EuGH-Urteil

Auswirkungen auf das Aus von Safe Harbor

23.10.2015 von Klaus Heeke und Dr. Martin Döpner
International tätige (Internet-) Unternehmen stehen vor neuen rechtlichen Herausforderungen und müssen die Einhaltung der europäischen Datensicherheitsstandards anders gewährleisten.
Der EuGH hat das rund 15 Jahre alte Safe-Harbor-Abkommen gekippt, der den Datenaustausch mit den USA regelt.
Foto: U.S. Department of Commerce

Das Urteil des EuGH verändert nicht nur die Übermittlung personenbezogener Informationen von Kunden oder Internetnutzern; es betrifft auch den Umgang mit Arbeitnehmerdaten. Denn oftmals transferieren europäische und US-amerikanische Gesellschaften diese zur Speicherung und Verarbeitung - insbesondere innerhalb eines Konzernverbunds.

Auswirkungen auf personenbezogene Arbeitnehmerdaten

Gemäß der geltenden EU-Datenschutzrichtlinie (Richtlinie 95/46/EG) dürfen personenbezogene Daten von Kunden, Internetnutzern oder Arbeitnehmern zwar an andere Stellen (z.B. Unternehmen) im Ausland übermittelt werden. Voraussetzung ist aber die Zustimmung der betroffenen Person oder aber eine entsprechende vertragliche Regelung zwischen Sender und Empfänger. Zusätzlich müssen die personenbezogenen Informationen durch den Empfänger ausreichend geschützt werden. Entscheidend ist dabei, dass im Zielstaat ein Datenschutzniveau gewährleistet ist, das dem der EU entspricht.

Ein solch hohes Datenschutzniveau existiert in den USA allerdings nicht. Um den Datenaustausch mit den USA zu erleichtern, hatte die EU-Kommission im Jahr 2000 das so genannte Safe-Harbor-Abkommen (Entscheidung 2000/520/EG) verabschiedet. Danach konnten sich US-Unternehmen vertraglich verpflichten, bei ihrer Datenverarbeitung die "Safe-Harbor-Principles" zu befolgen und sich beim US-Handelsministerium entsprechend zertifizieren lassen.

War ein US-amerikanisches Unternehmen "Safe-Harbor"-zertifiziert, konnten personenbezogene Daten von Kunden, Internetnutzern und Arbeitnehmern in der Vergangenheit ohne weitere Erfordernisse (z.B. Einwilligung der betroffenen Person) von Staaten innerhalb der EU in die USA übermittelt und dort gespeichert sowie verarbeitet werden. Durch die Entscheidung des EuGH ist nun eine andere rechtliche Grundlage notwendig - andernfalls drohen zivilrechtliche oder sogar strafrechtliche Sanktionen.

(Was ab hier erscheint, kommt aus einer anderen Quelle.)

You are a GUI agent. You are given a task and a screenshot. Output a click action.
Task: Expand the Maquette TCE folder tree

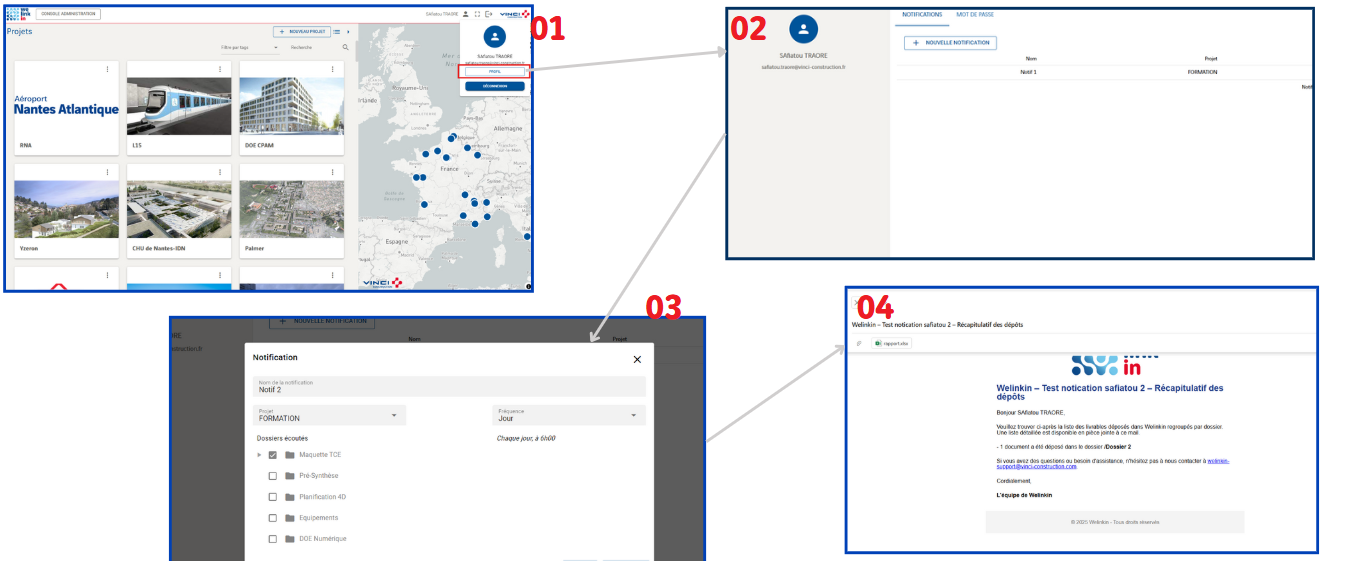click(259, 455)
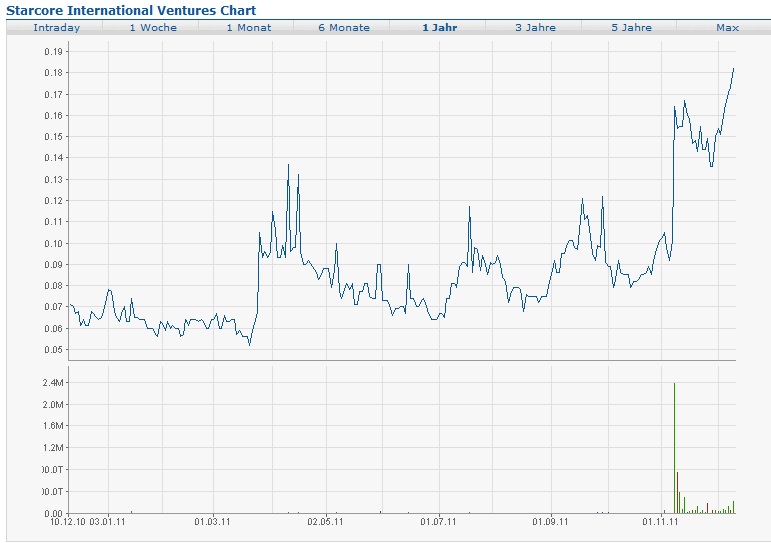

Aktuelle Entwicklungen zu Cloud-Security und -Datenschutz
Ob Unternehmensdaten in der Cloud "sicher" sind, hängt davon ab, welchen Datenschutzregeln der jeweilige Anbieter verpflichtet ist. Häufig geht hier es um Europa vs. USA. Die aktuellen Entwicklungen um "Safe Harbor" haben die Debatte neu befeuert. Eine klare Antwort ist immer noch in weiter Ferne.
Marktanteile
Auf die "Großen Vier" Amazon Web Services, Microsoft, IBM / Softlayer und Google entfielen im zweiten Quartal 2015 rund 54 Prozent des weltweiten Umsatzes mit Cloud-Services. Nordamerika ist mit etwa der Hälfte der Umsätze der größte regionale Markt, vor Europa und Asien/Pazifischer Raum.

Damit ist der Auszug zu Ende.